Kacper Niburski / The Silhouette
If there’s something to be said at the end of three years, it’s whoops-a-daisy.
No matter what we tried or how genuine our intentions, the whole damn thing didn’t go exactly like we originally planned. Grades have slipped. Social lives have stagnated. And most days, the warmth of our soft bed sounds infinitely better than walking out into the cold, hard world.
I’m told we’re all like that – we all have difficulty getting out of bed in the morning – and that’s okay. We’re all perfectionists. We’re all lazy. The two are in conflict daily because we want to do well, but we can’t be bothered to do it. We look back at ourselves when we flashed braces and accolades and 95 per cent averages, and we wonder how the heck did we do it?
We decided that we had to be aliens back then and like aliens, we came to McMaster University with an indefatigable idea of limitless potential. We were going to be the prizewinners and scholarship recipients. We were going to create, invent and discover the world bit by bit by bit. We saw the problems. We had the solutions. We were different. We just needed time to prove it.

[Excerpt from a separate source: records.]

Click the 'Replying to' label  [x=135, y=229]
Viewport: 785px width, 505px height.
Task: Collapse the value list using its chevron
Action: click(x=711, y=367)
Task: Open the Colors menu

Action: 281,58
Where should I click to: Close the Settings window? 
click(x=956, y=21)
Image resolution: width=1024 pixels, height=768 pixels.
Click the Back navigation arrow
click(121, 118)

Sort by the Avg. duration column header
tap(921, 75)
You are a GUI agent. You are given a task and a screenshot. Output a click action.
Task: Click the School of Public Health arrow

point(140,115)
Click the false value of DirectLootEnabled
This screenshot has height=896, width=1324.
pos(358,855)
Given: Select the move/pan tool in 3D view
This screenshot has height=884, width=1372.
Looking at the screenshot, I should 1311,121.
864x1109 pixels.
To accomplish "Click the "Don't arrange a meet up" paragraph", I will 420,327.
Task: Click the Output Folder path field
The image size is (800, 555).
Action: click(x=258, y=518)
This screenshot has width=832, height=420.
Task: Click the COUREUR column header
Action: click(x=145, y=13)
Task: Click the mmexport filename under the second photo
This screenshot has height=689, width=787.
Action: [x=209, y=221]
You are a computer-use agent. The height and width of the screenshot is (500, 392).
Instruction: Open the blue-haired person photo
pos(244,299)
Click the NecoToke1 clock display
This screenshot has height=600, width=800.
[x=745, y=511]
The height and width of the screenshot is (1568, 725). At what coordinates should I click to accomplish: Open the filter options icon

Tick, tock, tick tock, and we find ourselves three years later waffling around in a futuristic limbo of professionalism, social desire and impending graduation. Things have changed and our focus has shifted. The novelty has worn off: every assignment looks alike and every class sounds more or less the same.
Still, we maintain that we have to be busy, busy, busy. Not because we are limitless but because we have learned we are so fabulously limited. Schedules become our gods and we become followers of time. We worship what we do only because in the end, we think it will worship us. If all goes right, we’ll find happiness. We won’t be lonely. Life will make sense. Eventually.
Until it does, we decided that we will become the doctors, the lawyers, and the anybodies we think we deserve to be. It’ll all be worth it in the end. If we keep working, we’ll get that 4.0 GPA. We’ll get into that top professional school. We’ll get loads of money. We’ll set aside some for retirement. We’ll get that country club membership. And if all checks out in the economy after it all, then we’ll have a few years to die in comfort.
In those brief moments we can call our own in a stretch of future we can’t, in between this deadline or that, we decide we no longer want to discover the world. Instead, we just want to survive the day in order to do it all again tomorrow.
Our private, little insecurities known only to the ceiling and ourselves are forgotten in this day-to-day excursion. Through it all – the midterms, the essays, the drudgery of night and day – we forget to ask ourselves who we are. We deem it isn’t an important question to ask; the person we knew ourselves to be five seconds ago is gone in four, and that person is gone in three.
So, we have instead decided to call ourselves adults with no other alternative. It shows. We drink coffee. We pay for car insurance. We talk and walk and do things just like we were told we would ten years ago. We’ve grown, we continue to grow, and we’re assured that one day we won’t anymore. We have no other choice but to believe it.
I think that is what three years here have taught me: we get stuck in everything we do and everything we don’t and we try to believe both categories are justified. In the end – our end – we’re conditioned to believe that life is how it is read, not how it is lived.
But this is wrong. We’re wrong. We don’t know a damn thing about anything. No one ever does. We’re all just kids playing a long game of dress up without any known rules or responsibilities.
Don’t believe anyone who tells you otherwise and don’t believe the arguments that any decision now is necessary. No one has a clue what’s going on in this world – we all just got here – and our professional lives are no different.
We’re insignificantly significant because we are young. So young. We are twenty-something year olds with so much time. That’s the point. That’s why we are here. Not for education. Not for profession. But because we have the time to invent. To create. To discover the world.
We are here because we are meant to find out who we are and what that means to us. And if we don’t do, that’s okay. It’s just another whoops-a-daisy. We have the time to do it again and again and again some place else if we want to.
So, who am I? I’m a struggling nobody who laughs more than he should and who, when asking himself who he was and what proof he had after three years of university, wrote an article at four in the morning when he just about convinced himself he was nothing.